» **Task item**
Go through the material and set down every line without alteration.

» **Exercise data**
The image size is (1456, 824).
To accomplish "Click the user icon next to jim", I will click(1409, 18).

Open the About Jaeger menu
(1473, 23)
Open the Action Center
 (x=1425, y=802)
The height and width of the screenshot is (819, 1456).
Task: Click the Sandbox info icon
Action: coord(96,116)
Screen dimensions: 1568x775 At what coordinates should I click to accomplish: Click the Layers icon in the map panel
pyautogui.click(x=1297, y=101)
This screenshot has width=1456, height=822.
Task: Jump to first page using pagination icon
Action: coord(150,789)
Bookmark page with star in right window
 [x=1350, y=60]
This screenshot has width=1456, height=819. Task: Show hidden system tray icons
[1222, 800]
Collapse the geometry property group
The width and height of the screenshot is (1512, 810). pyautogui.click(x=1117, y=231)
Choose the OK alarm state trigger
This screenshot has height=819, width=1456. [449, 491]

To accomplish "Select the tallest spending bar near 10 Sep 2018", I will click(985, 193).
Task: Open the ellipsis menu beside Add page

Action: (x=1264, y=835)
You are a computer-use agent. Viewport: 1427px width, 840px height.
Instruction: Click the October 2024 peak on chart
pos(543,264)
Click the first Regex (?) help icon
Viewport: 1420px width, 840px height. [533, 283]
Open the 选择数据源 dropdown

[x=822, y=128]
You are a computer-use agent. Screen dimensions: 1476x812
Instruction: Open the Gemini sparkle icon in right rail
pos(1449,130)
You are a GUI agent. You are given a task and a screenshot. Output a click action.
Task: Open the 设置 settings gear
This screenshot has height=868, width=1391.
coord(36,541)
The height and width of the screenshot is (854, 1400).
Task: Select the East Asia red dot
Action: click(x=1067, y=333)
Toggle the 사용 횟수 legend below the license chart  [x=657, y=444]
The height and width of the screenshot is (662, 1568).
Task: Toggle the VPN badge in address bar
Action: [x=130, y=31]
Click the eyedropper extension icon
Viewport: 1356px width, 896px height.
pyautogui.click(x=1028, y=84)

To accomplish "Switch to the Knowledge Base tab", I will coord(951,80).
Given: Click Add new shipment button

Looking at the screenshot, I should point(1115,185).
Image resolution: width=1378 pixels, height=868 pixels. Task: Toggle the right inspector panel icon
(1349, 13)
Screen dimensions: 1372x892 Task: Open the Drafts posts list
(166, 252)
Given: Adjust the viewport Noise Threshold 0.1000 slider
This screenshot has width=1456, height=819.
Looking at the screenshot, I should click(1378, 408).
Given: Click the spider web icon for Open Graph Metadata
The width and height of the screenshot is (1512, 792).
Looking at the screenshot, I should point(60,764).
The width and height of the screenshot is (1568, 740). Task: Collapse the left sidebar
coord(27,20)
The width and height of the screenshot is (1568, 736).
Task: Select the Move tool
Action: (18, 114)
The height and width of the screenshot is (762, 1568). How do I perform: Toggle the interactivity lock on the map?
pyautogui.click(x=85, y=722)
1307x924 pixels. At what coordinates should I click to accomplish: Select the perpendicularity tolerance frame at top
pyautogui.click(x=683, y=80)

» **Response for this exercise**
The image size is (1456, 824).
To accomplish "Click the user icon next to jim", I will click(1409, 18).

Open the About Jaeger menu
(1473, 23)
Open the Action Center
 (x=1425, y=802)
The height and width of the screenshot is (819, 1456).
Task: Click the Sandbox info icon
Action: coord(96,116)
Screen dimensions: 1568x775 At what coordinates should I click to accomplish: Click the Layers icon in the map panel
pyautogui.click(x=1297, y=101)
This screenshot has width=1456, height=822.
Task: Jump to first page using pagination icon
Action: coord(150,789)
Bookmark page with star in right window
 [x=1350, y=60]
This screenshot has width=1456, height=819. Task: Show hidden system tray icons
[1222, 800]
Collapse the geometry property group
The width and height of the screenshot is (1512, 810). pyautogui.click(x=1117, y=231)
Choose the OK alarm state trigger
This screenshot has height=819, width=1456. [449, 491]

To accomplish "Select the tallest spending bar near 10 Sep 2018", I will click(985, 193).
Task: Open the ellipsis menu beside Add page

Action: (x=1264, y=835)
You are a computer-use agent. Viewport: 1427px width, 840px height.
Instruction: Click the October 2024 peak on chart
pos(543,264)
Click the first Regex (?) help icon
Viewport: 1420px width, 840px height. [533, 283]
Open the 选择数据源 dropdown

[x=822, y=128]
You are a computer-use agent. Screen dimensions: 1476x812
Instruction: Open the Gemini sparkle icon in right rail
pos(1449,130)
You are a GUI agent. You are given a task and a screenshot. Output a click action.
Task: Open the 设置 settings gear
This screenshot has height=868, width=1391.
coord(36,541)
The height and width of the screenshot is (854, 1400).
Task: Select the East Asia red dot
Action: click(x=1067, y=333)
Toggle the 사용 횟수 legend below the license chart  [x=657, y=444]
The height and width of the screenshot is (662, 1568).
Task: Toggle the VPN badge in address bar
Action: [x=130, y=31]
Click the eyedropper extension icon
Viewport: 1356px width, 896px height.
pyautogui.click(x=1028, y=84)

To accomplish "Switch to the Knowledge Base tab", I will coord(951,80).
Given: Click Add new shipment button

Looking at the screenshot, I should point(1115,185).
Image resolution: width=1378 pixels, height=868 pixels. Task: Toggle the right inspector panel icon
(1349, 13)
Screen dimensions: 1372x892 Task: Open the Drafts posts list
(166, 252)
Given: Adjust the viewport Noise Threshold 0.1000 slider
This screenshot has width=1456, height=819.
Looking at the screenshot, I should click(1378, 408).
Given: Click the spider web icon for Open Graph Metadata
The width and height of the screenshot is (1512, 792).
Looking at the screenshot, I should point(60,764).
The width and height of the screenshot is (1568, 740). Task: Collapse the left sidebar
coord(27,20)
The width and height of the screenshot is (1568, 736).
Task: Select the Move tool
Action: (18, 114)
The height and width of the screenshot is (762, 1568). How do I perform: Toggle the interactivity lock on the map?
pyautogui.click(x=85, y=722)
1307x924 pixels. At what coordinates should I click to accomplish: Select the perpendicularity tolerance frame at top
pyautogui.click(x=683, y=80)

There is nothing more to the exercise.